I came to E.S.T. very prepared to like them. I am inclined toward piano trios and Scandinavian jazz. I love it that, in an era when the concept of the working band is fading into history, E.S.T. (Esbjorn Svensson Trio) has been together 13 years. I especially love the fact that there is a little buzz about them, that they actually sell records and have a young, enthusiastic fan base.
So there is no joy in reporting that, on the evidence of Viaticum, E.S.T. is one of the most inconsequential ensembles that anyone ever stood in line for. The trio plays inane little melodies and plodding little grooves and repeats them obsessively, as if, through repetition, what is vacuous will miraculously become meaningful. None of these players (pianist Esbjorn Svensson, bassist Dan Berglund, drummer Magnus Ostrom) would appear to have experienced the intellectual tension that might lead to an interesting idea.

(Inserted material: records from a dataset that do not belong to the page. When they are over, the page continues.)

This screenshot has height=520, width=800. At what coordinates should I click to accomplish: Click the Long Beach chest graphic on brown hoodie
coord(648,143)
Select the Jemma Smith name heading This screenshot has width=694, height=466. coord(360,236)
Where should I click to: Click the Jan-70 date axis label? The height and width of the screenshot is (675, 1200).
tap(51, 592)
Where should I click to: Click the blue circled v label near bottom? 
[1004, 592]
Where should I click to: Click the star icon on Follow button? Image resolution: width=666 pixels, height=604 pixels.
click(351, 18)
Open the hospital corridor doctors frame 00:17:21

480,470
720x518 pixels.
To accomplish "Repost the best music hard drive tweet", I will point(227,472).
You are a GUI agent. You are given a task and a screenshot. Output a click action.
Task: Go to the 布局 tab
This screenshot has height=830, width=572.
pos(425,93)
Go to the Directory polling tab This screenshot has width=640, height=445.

In press notes, Svensson explains, "Sometimes there's not even a solo!" So true. This music is like aural wallpaper, and nothing--"solos" or anything else--penetrates below the flat surface. Presumably, drummer Ostrom's catatonically fixed patterns are supposed to be, like, Zen. It might be safer to take this stuff with chemicals. Listening cold sober could be destructive to brain cells.